О тренировках в Игало Аркадию Павловичу уже, конечно, докладывал Толик Капустин, врач, ездивший туда с Шевардиным, но доктору было интересно узнать все от него самого. Заодно он расспрашивал вообще про Балканы, тут и ребята подтянулись слушать, тут Иван вспомнил, что в багажнике у него имеется целый ящик черногорского красного вина, специально привезенный для коллег…
Вино распили вечером, по окончании тренировок – действительно, в этот первый день не слишком напряженных.
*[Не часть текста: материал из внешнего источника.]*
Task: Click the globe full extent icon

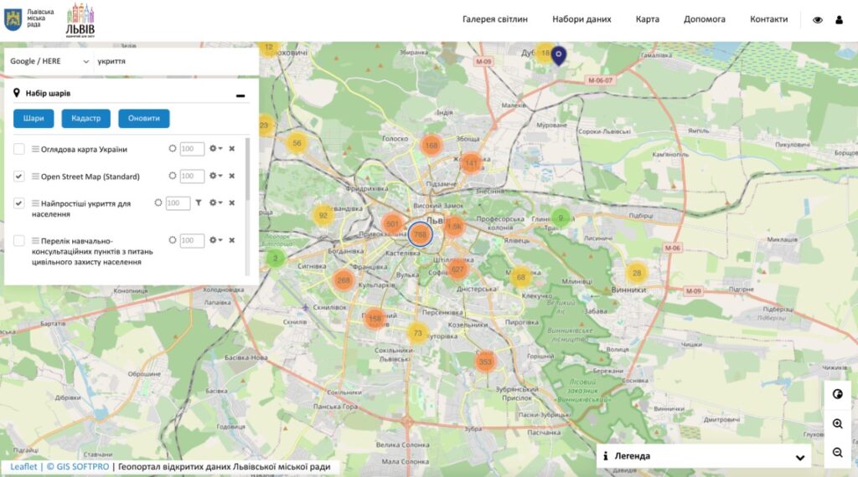Action: [x=837, y=396]
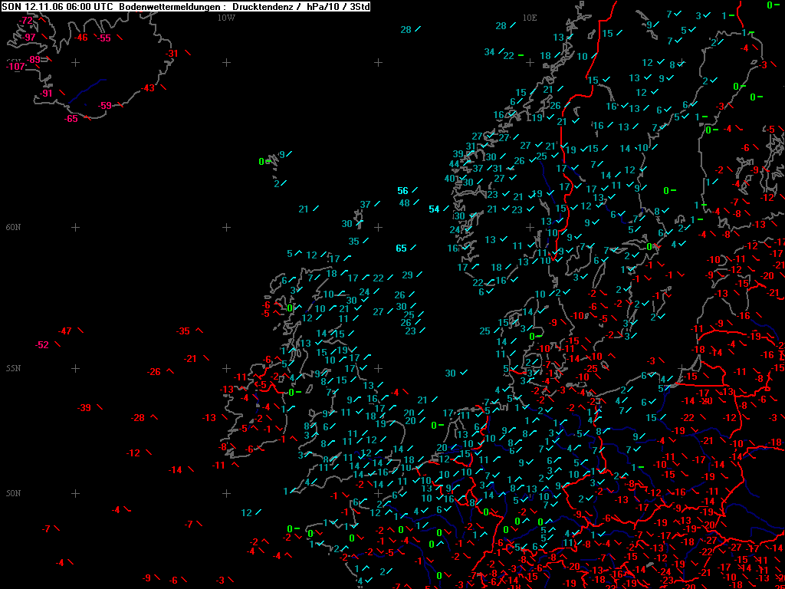Select the 10W longitude label
The width and height of the screenshot is (785, 589).
(226, 18)
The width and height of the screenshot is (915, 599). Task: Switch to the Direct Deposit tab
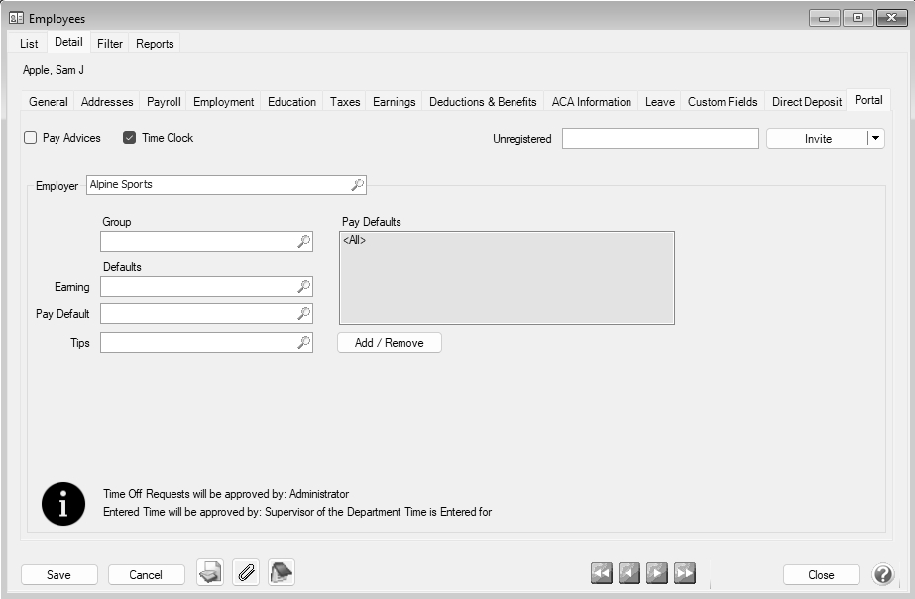(807, 101)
– «Вранац про корде», – прочитал Аркадий Павлович на бутылочной этикетке с нарисованным вороным конем. – Интересно! Написано кириллицей, а звучит как-то наполовину по-славянски, наполовину по-латински.
– У них там и кириллица, и латиница, – объяснил Шевардин. – И ту и другую в школе изучают. А «про корде» – это… «Сердечное вино»! – вспомнил он.
– Лозова лучше, – авторитетно заметил Игорь Федорчук. – Типа хорошей чачи. Да и сливова, на мой вкус, ничего, хоть они ее за третий сорт держат. Душевные они ребята, эти черногорцы! Только узнают, что космонавты приехали, сразу все дела бросают и рюмочку подносят. Им там космонавты в диковинку, это у нас ко всему народ привык. Скажи, Вань? Помнишь, когда нас Борислав в горы возил, все село в тот кабачок сбежалось? Где футболисты на фотографиях.
– Что? – вздрогнул Шевардин. – А-а… Да, хорошие люди.
Он думал сейчас не про сельский кабачок, украшенный фотографиями футболистов – хозяин в молодости был заядлым игроком, – а про то, как девушка с длинными глазами сказала про «сердечное вино». И как золотая пыль сияла на ее щеках, а потом исчезла – смылась морской водой, которой эта бесстрашная девушка боялась.
Он всегда обращал внимание на красивых девушек, и они обращали внимание на него. И он давно уже догадался, почему: не из-за внешности, вполне, на его взгляд, обычной, и даже не из-за профессии, на взгляд многих девушек, тоже обычной, а вот именно потому, что чувствовали его к ним небезразличие. Это было примерно то же самое, что в драке: все решали страсть и напор. И точно так же, как в драке, их невозможно было вызвать в себе усилием разума – они возникали сами.
И с этой девушкой, Лолой, Еленой Васильевной, они, конечно, возникли сразу и сильно, потому что внешность у нее была такая, которая будоражит воображение. При первом же взгляде на нее Ивану представились древние сокровища, мерцающие в кованых сундуках, пиратские корабли с черными флагами, полярные карты, дуэльные пистолеты и все прочее, мальчишеское, что волновало его до сих пор и чего уже можно было бы стесняться, но он не стеснялся, а просто никому про это не рассказывал.
И, конечно, когда он увидел, что такая девушка спускается по стене, держась за виноградные лозы, то, ни секунды не думая, тоже перемахнул через балконные перила, успев только засунуть в карман бутылку вина, стоявшую тут же, на балконе, на пластмассовом столике.